It might be very childish but I do love a gratuitous oversteer shot. They look great, are loads of fun to do and often tell you a surprising amount about how much confidence you’ve gained after a few hours in a brand new car. If you jump at the chance it’s a sure sign that you like the car in question, if your heart skips a beat just thinking about it then perhaps the chassis still holds plenty of secrets. When it’s suggested we do a sideways shot in a GT2 RS at this year’s PCOTY my heart freezes for about a minute, I feel a bit faint and I want to cry for my mummy.

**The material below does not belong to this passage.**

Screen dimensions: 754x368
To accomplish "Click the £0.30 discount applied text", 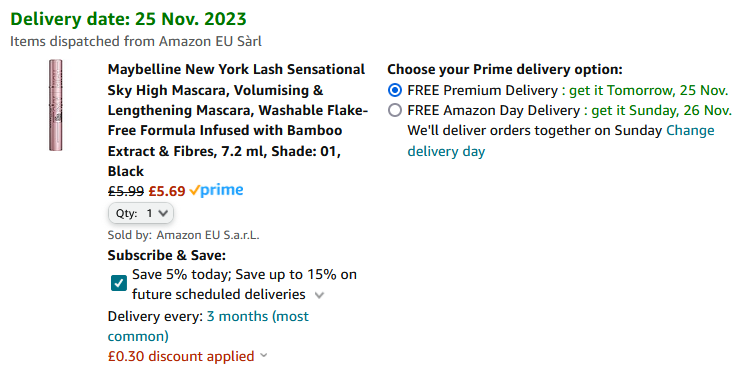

Not because the car isn’t brilliant (I actually loved it in just about every way), but because it’s not really a machine that you deliberately provoke.

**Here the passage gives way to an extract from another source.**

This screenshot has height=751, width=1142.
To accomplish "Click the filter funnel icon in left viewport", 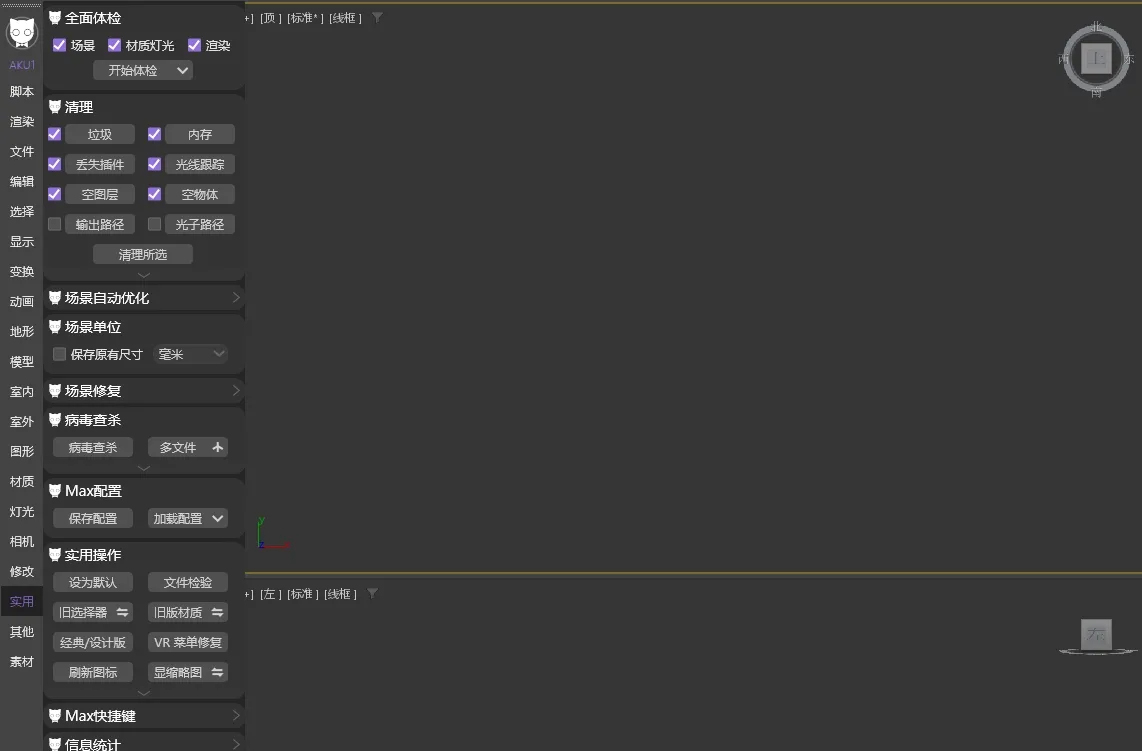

A combination of a rear engine and 325-section Michelin Pilot Cup+ tyres makes for a surreal amount of traction. To breach it requires some brutality. And with a huge amount of turbocharged torque to juggle you can’t rely on super-accurate throttle control as you can in, say, a GT3 RS. The photographer chooses an uphill right-hander taken in 2nd gear and hemmed-in by rocks on one side, trees and a big drop to a fiery death on the other. Great. Despite the dread it’s still a thrill to hear the magic ‘all clear’ crackle across the radio from Ben Pulman, select 1st and give it everything. Getting paid to do this in somebody else’s car is ridiculous and wonderful.

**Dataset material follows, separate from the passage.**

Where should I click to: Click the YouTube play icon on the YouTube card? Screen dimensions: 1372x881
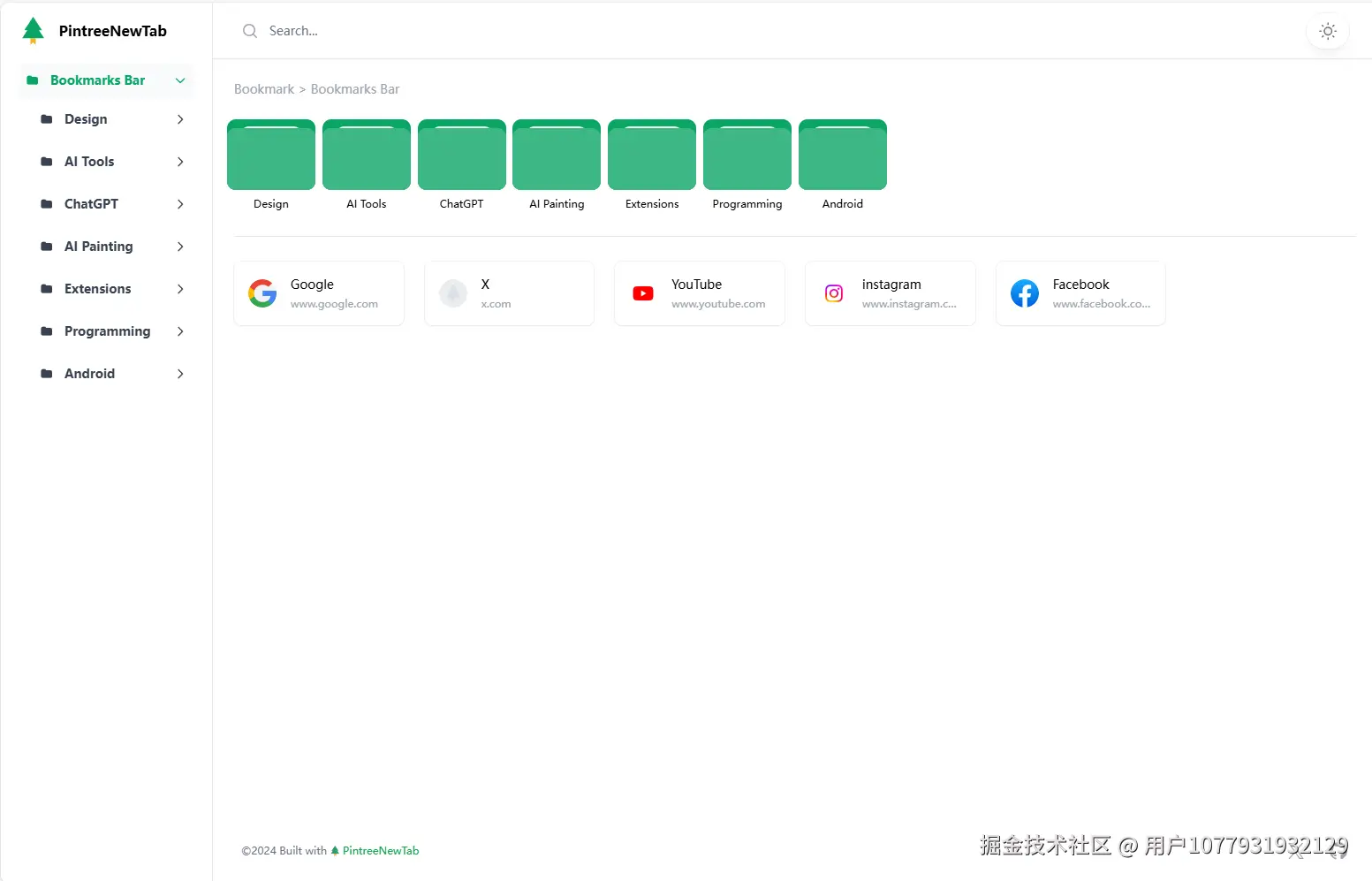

Run 1 is a peach. I dive in on the brakes to get all the weight over the front wheels, pin the throttle, the rear wheels spin-up and the engine pops and bangs against the limiter and I ride out a frenzied fast-forward slide. It feels absolutely sensational. The single highpoint of the whole PCOTY test. The photographer, John Wycherley, wants more angle. Hmmm…. And so run 2 begins with a bit more determination and a bit more confidence. Too much speed on the way in equals messy understeer and rather than admit defeat I keep my foot in to get a good prod of slip on the exit. Big mistake. The understeer builds, the turbos really get into their stride and then instantly the RS flicks sideways and onto the lockstops and I’m pointing at that fiery death.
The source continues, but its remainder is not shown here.